На другой день, едва позолотило солнце верхи соломенных крыш, как уже войско, предводительствуемое Бородавкиным, вступило в слободу. Но там никого не было, кроме заштатного попа, который в эту самую минуту рассчитывал, не выгоднее ли ему перейти в раскол.
– Где жители? – спросил Бородавкин, сверкая на попа глазами.
– Сейчас тут были! – шамкал губами поп.
– Эй! Кто тут! Выходи! – крикнул Бородавкин таким голосом, что оловянные солдатики – и те дрогнули.
Но слобода безмолвствовала, словно вымерла. Вырывались откуда-то вздохи, но таинственность, с которою они выходили из невидимых организмов, еще более раздражала огорченного градоначальника…

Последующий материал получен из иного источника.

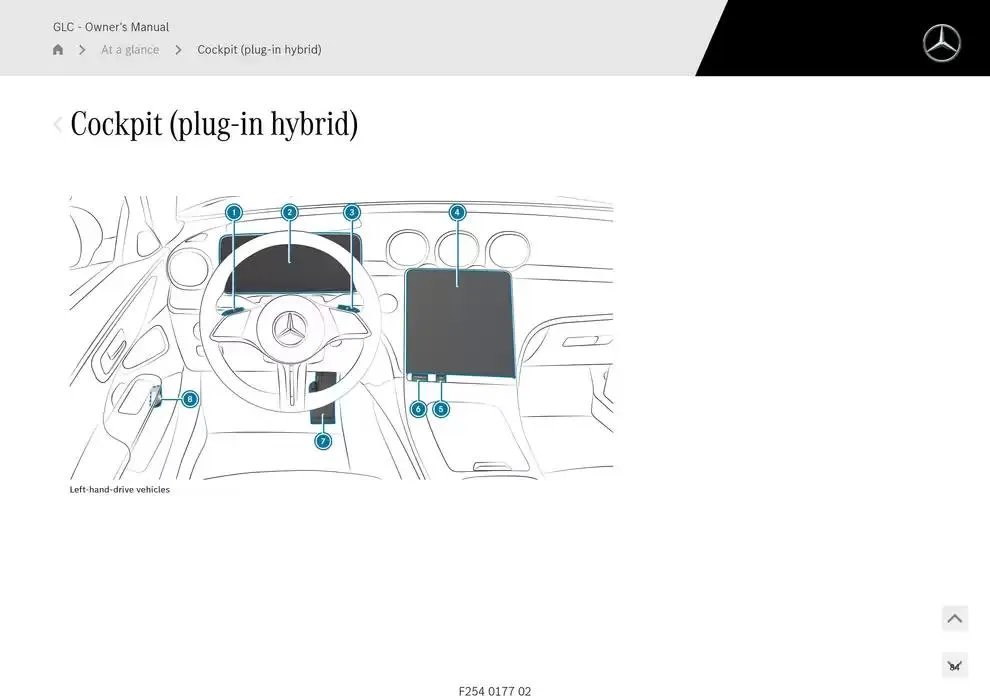
Task: Open printed page 84 via the page icon
Action: [954, 664]
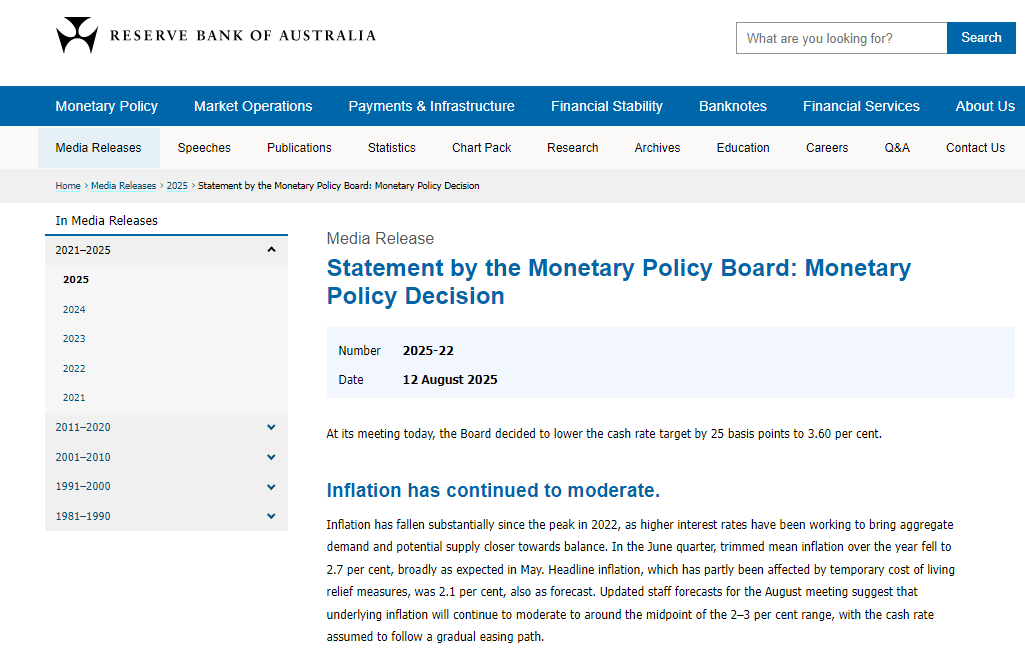Select the Statistics tab
Screen dimensions: 1025x672
point(392,148)
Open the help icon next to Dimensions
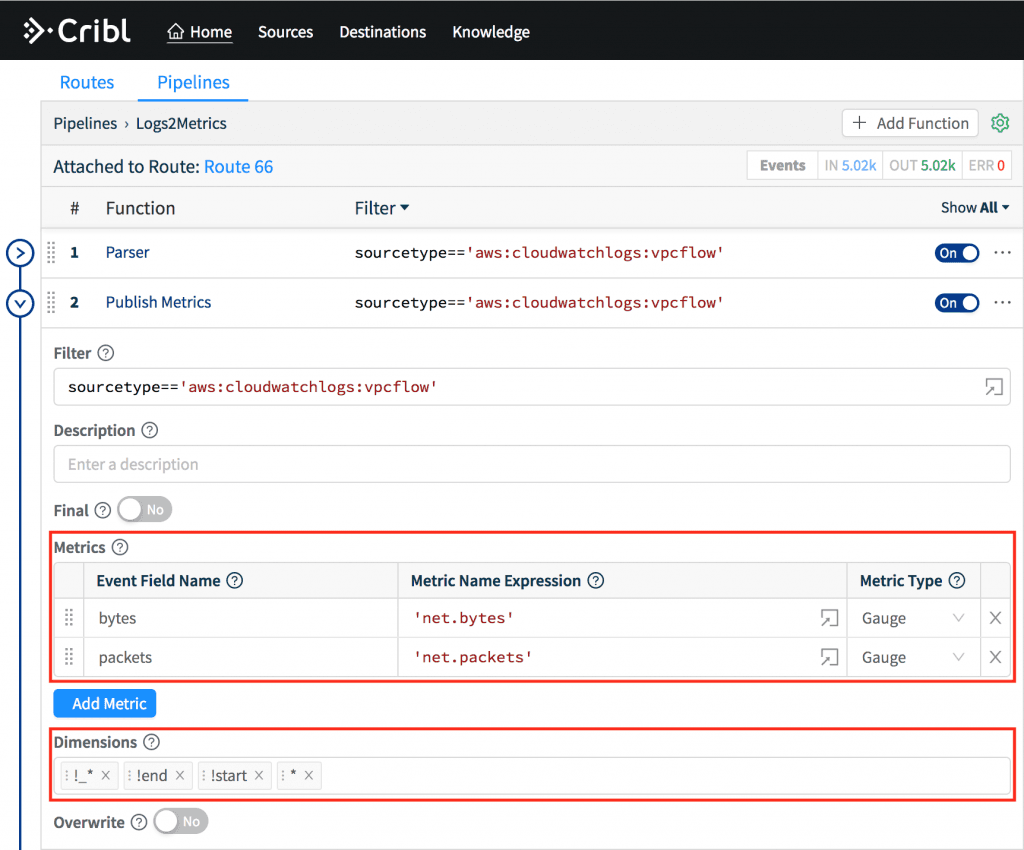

«Ежели я теперича их огнем раззорю… нет, лучше голодом поморю!..» – думал он, переходя от одной несообразности к другой.
И вдруг он остановился, как пораженный, перед оловянными солдатиками.
С ними происходило что-то совсем необыкновенное. Постепенно, в глазах у всех, солдатики начали наливаться кровью. Глаза их, доселе неподвижные, вдруг стали вращаться и выражать гнев; усы, нарисованные вкривь и вкось. встали на свои места и начали шевелиться; губы оттопырились и изъявили намерение нечто произнести. Появились ноздри, которых прежде и в помине не было, и начали раздуваться и свидетельствовать о нетерпении.
– Что скажите, служилые? – спросил Бородавкин.
– Избы… избы… ломать! – невнятно, но как-то мрачно произнесли оловянные солдатики.
Средство было отыскано.
Начали с крайней избы. С гиком бросились «оловянные» на крышу и мгновенно остервенелись. Полетели вниз вязки соломы, жерди, деревянные спицы. Взвились вверх целые облака пыли.
– Тише, тише! – кричал Бородавкин, вдруг заслышав возле себя какой-то стон.
Стонала вся слобода. Это был неясный, но сплошной гул, в котором нельзя было различить ни одного отдельного звука, но который всей своей массой представлял собой едва сдерживаемую боль сердца.
– Кто тут? Выходи! – опять крикнул Бородавкин во всю мочь.
Слобода смолкла, но никто не выходил.
– Катай! – произнес Бородавкин твердо.
Раздался треск и грохот; бревна, одно за другим, отделялись от сруба, и по мере того, как они падали на землю, стон возобновлялся и возрастал. Через несколько минут крайней избы как не бывало, и «оловянные», ожесточившись, уже брали приступом вторую…
– Принимаете ли горчицу? – внятно спросил Бородавкин, стараясь, по возможности, устранить из голоса угрожающие ноты.
Толпа безмолвно поклонилась до земли.
– Принимаете ли, спрашиваю я вас? – повторил он, начиная уж закипать.
– Принимаем!.. принимаем!.. – тихо гудела, словно шипела, толпа…
Бунт кончился: невежество было подавлено, и на место его водворено просвещение.